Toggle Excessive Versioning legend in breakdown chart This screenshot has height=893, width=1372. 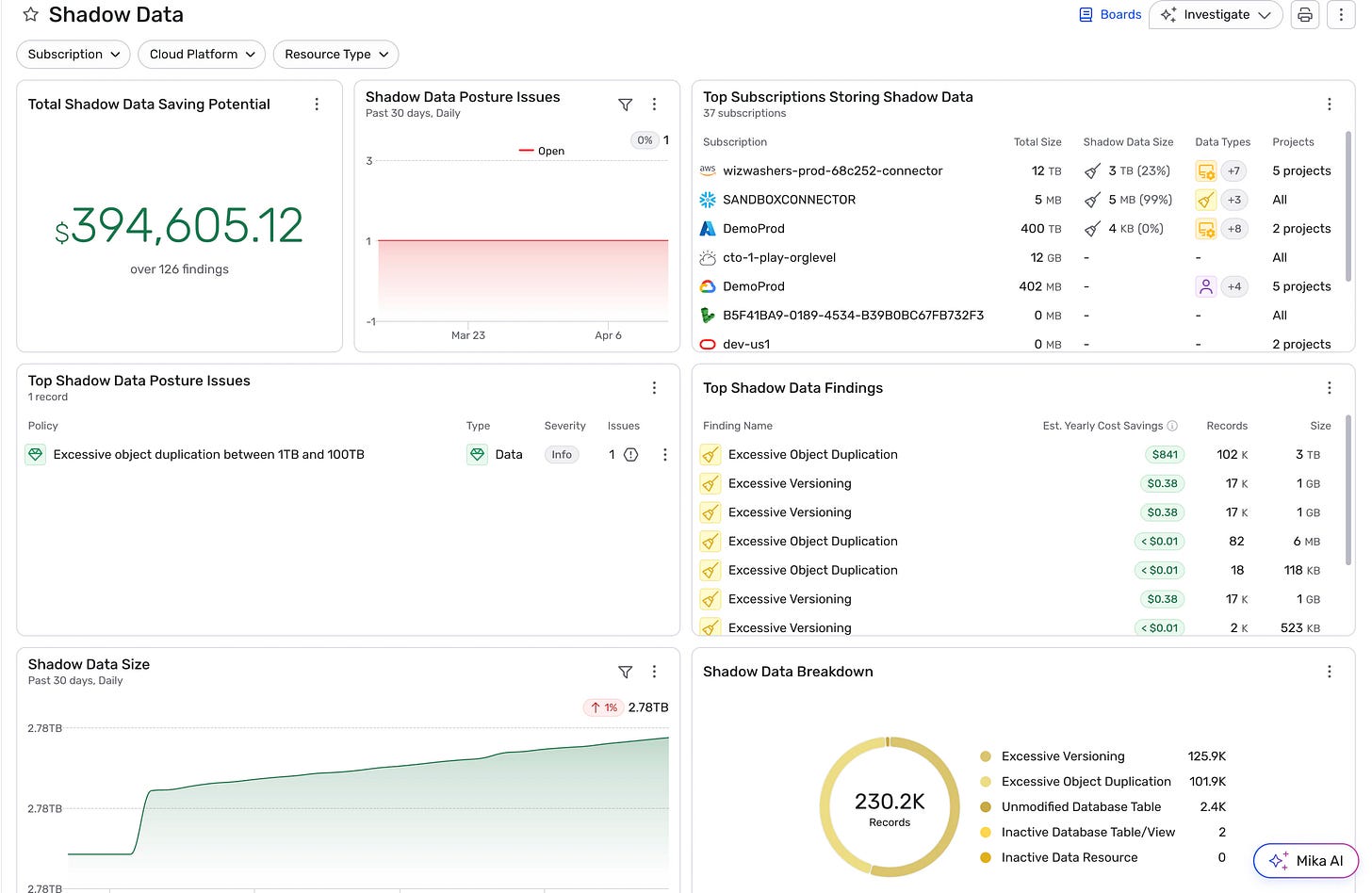click(x=1062, y=756)
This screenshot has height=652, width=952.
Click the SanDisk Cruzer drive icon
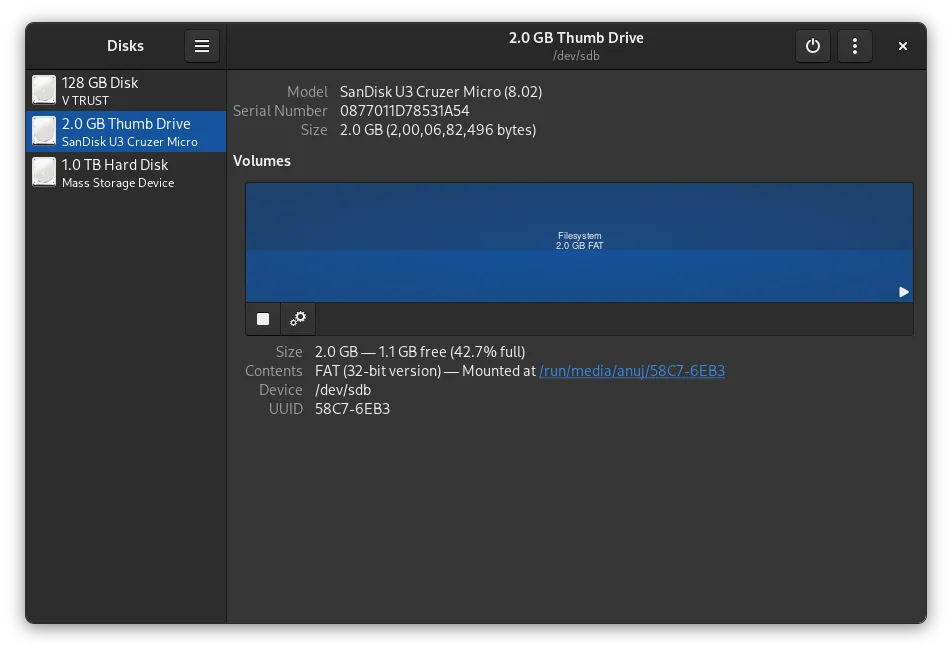point(44,131)
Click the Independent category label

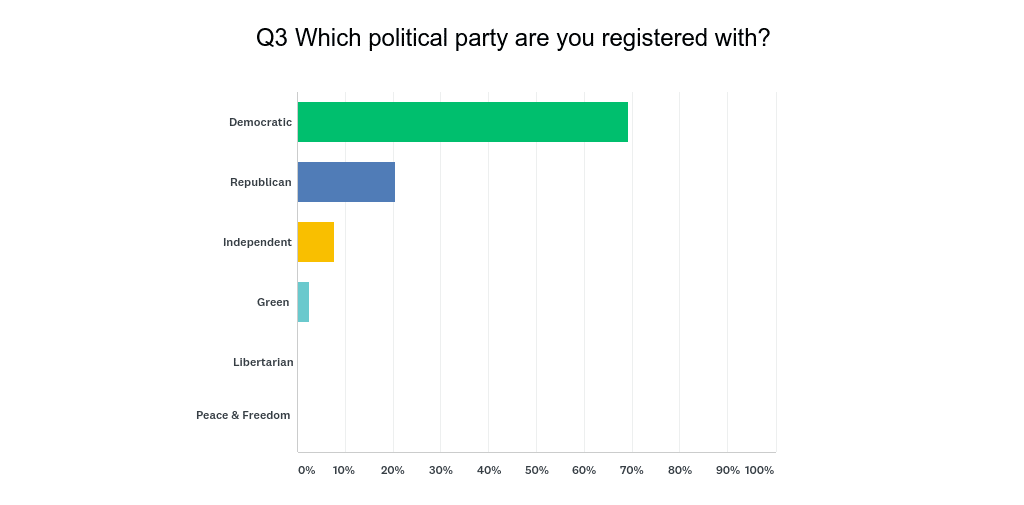point(257,242)
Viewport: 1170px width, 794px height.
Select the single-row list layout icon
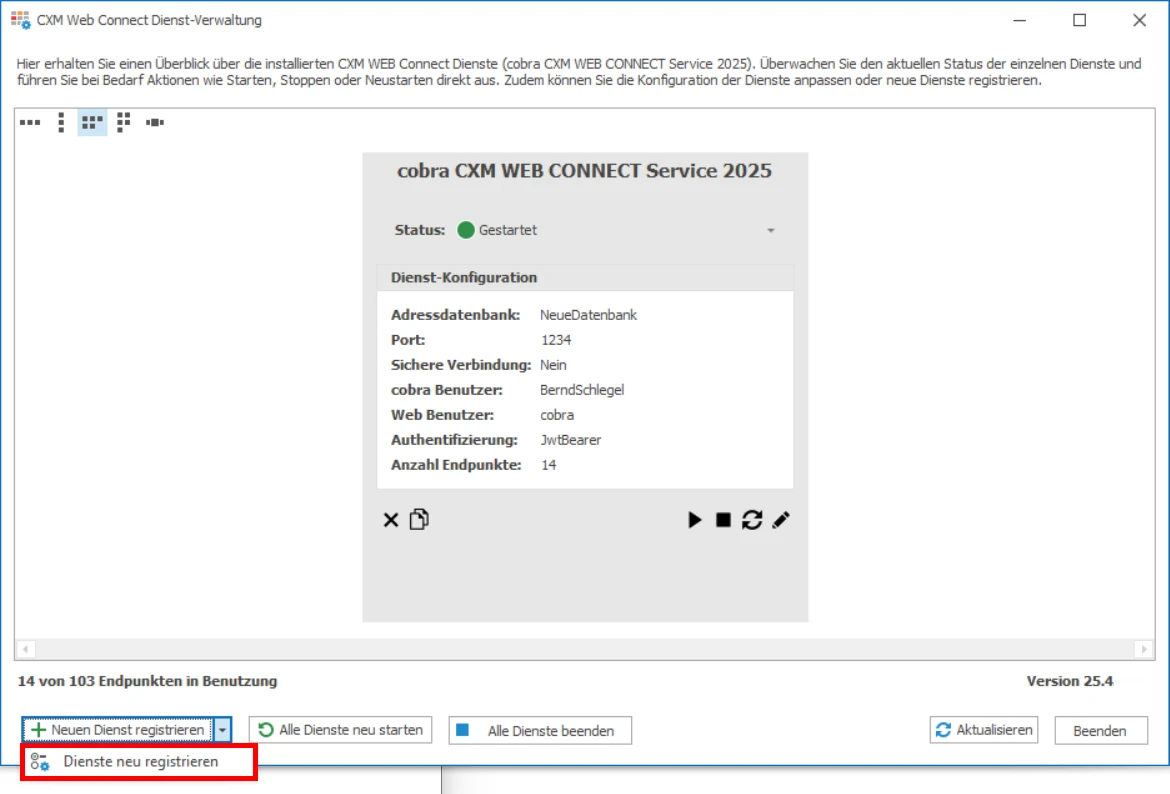[x=30, y=122]
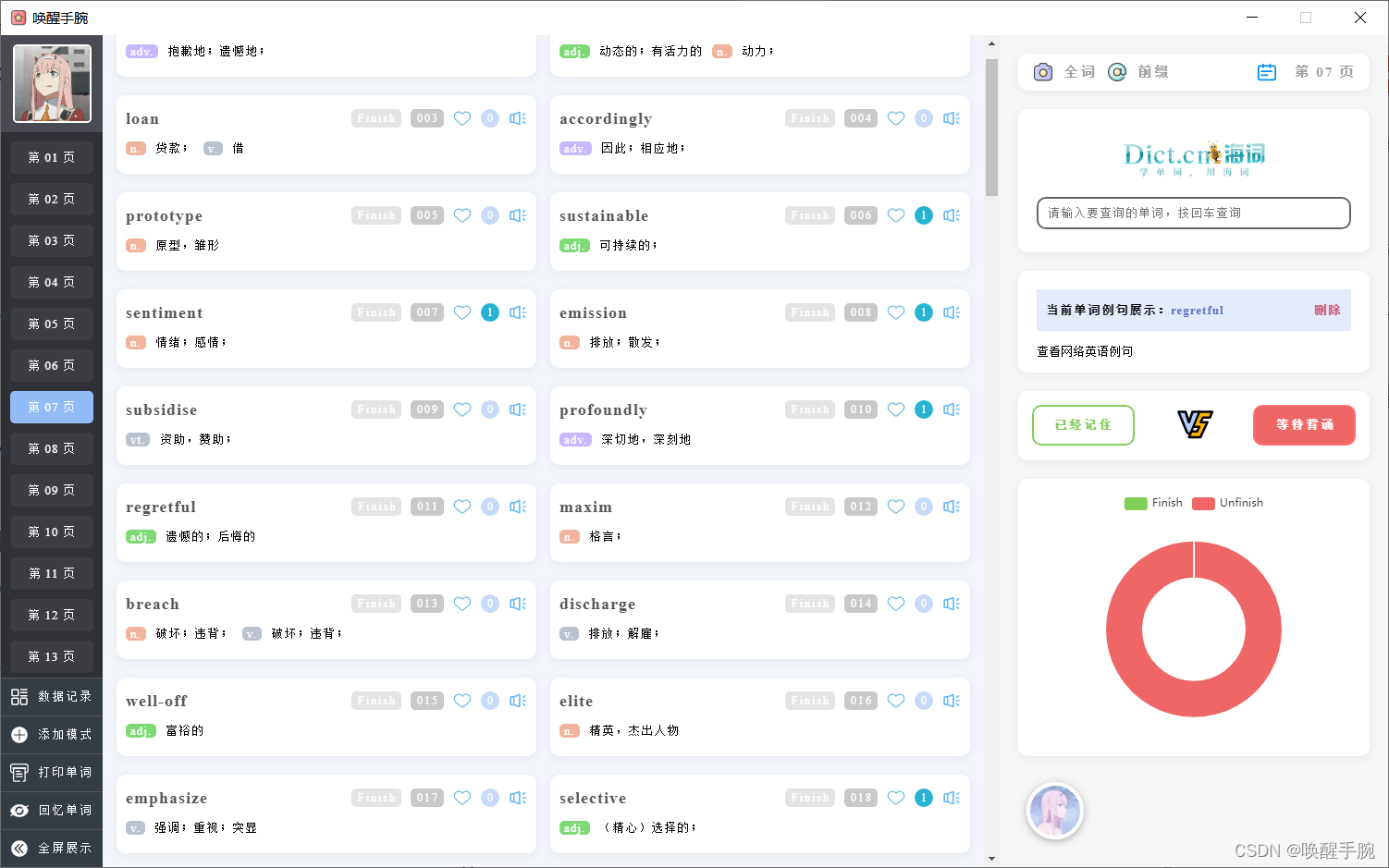
Task: Click the 已经记住 button
Action: (x=1083, y=425)
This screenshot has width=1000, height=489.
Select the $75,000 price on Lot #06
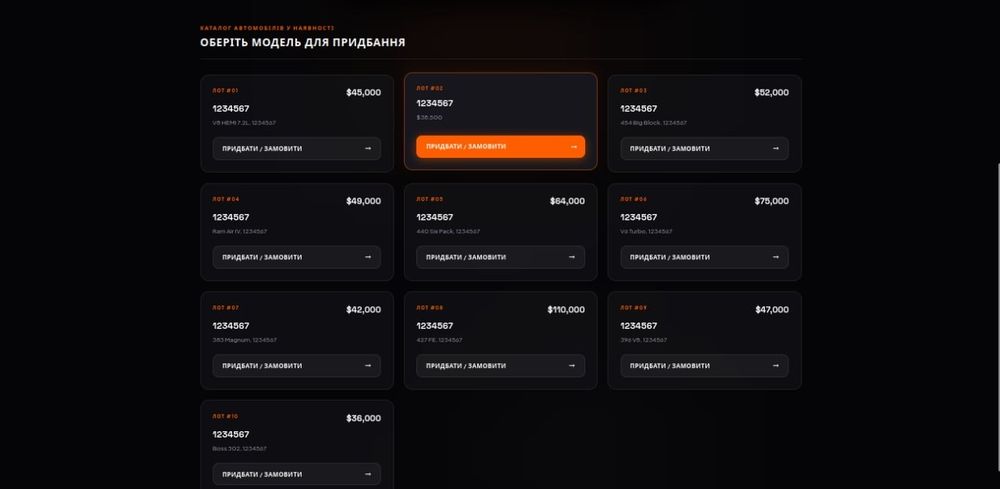tap(771, 201)
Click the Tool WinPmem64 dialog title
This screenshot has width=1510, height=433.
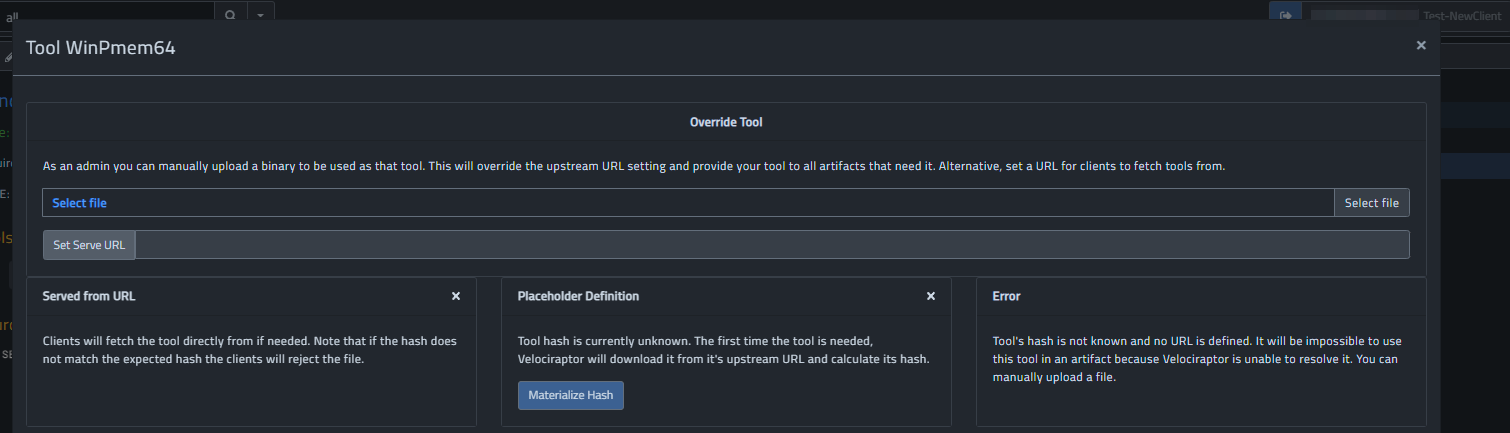101,48
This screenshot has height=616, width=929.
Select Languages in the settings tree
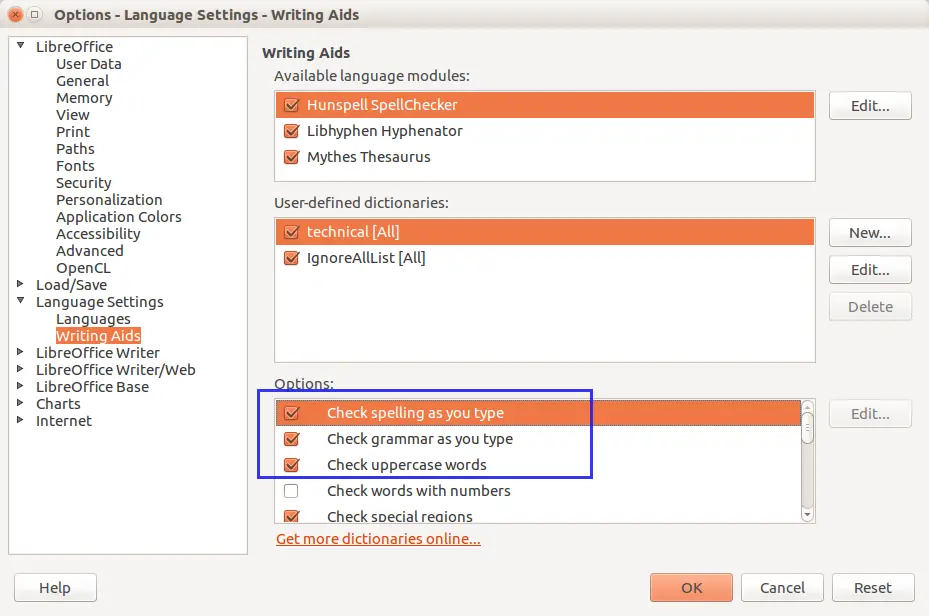(93, 319)
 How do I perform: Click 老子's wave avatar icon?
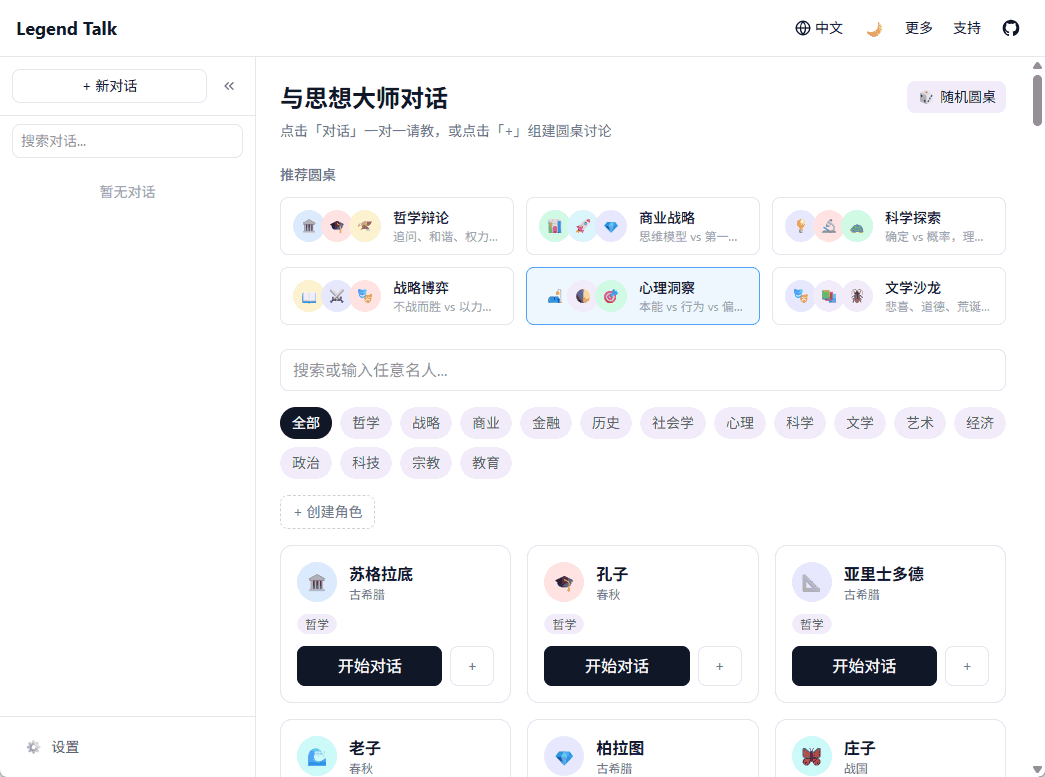click(317, 756)
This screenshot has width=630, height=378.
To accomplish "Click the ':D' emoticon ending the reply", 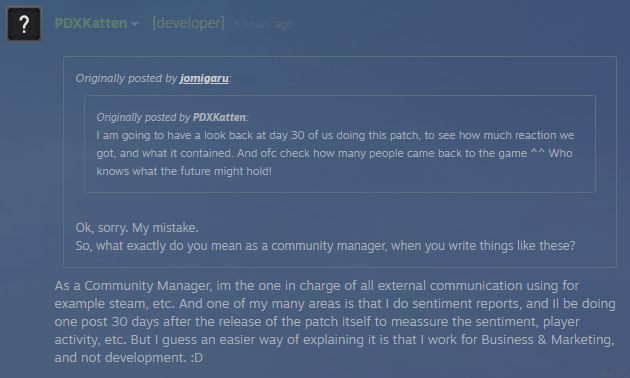I will point(196,358).
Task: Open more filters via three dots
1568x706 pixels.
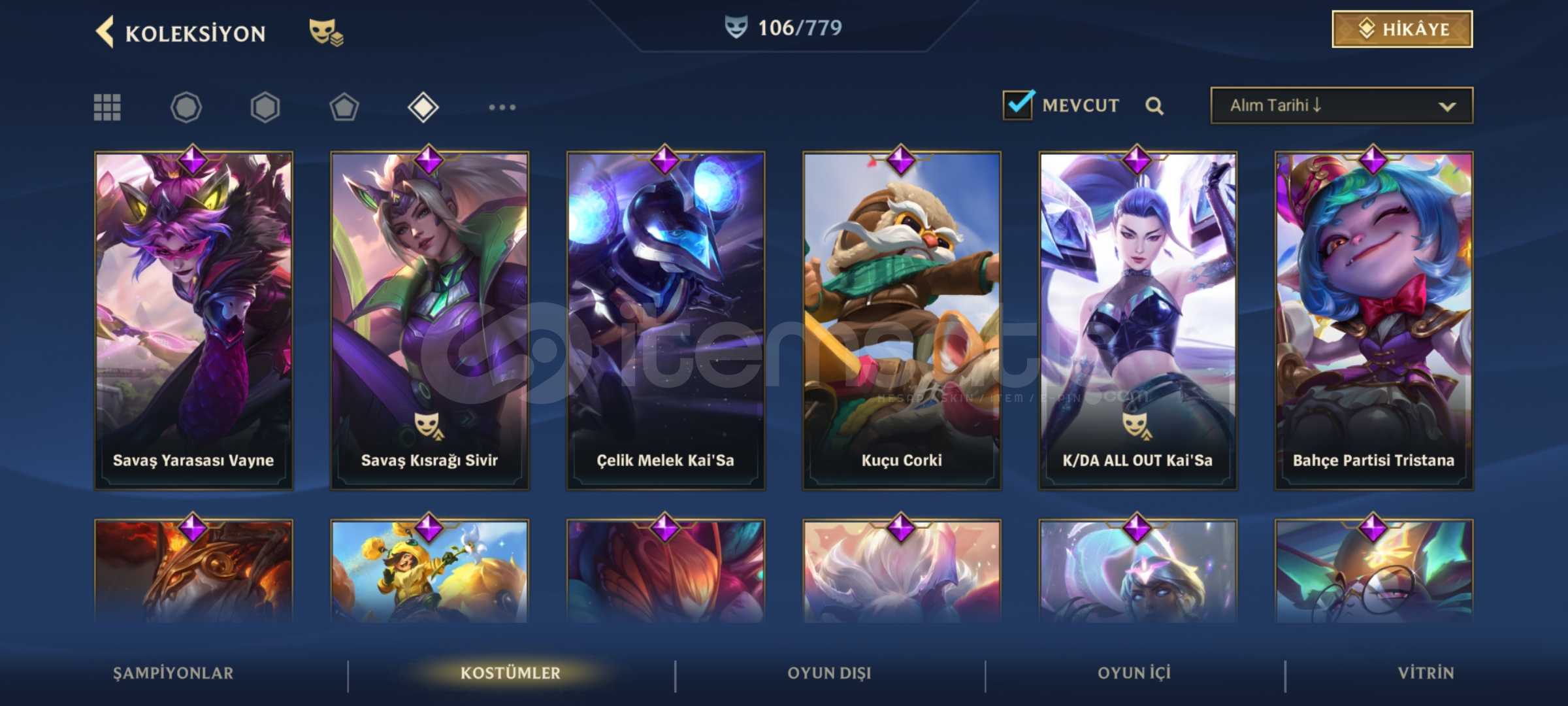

:: DIRECTIONS ::
Your answer should hold only the lines from the one with "Task: Open more filters via three dots" through the final line of the listing above, transcribed exactly and without pictures.

:: PROBLEM SOLUTION ::
Task: Open more filters via three dots
1568x706 pixels.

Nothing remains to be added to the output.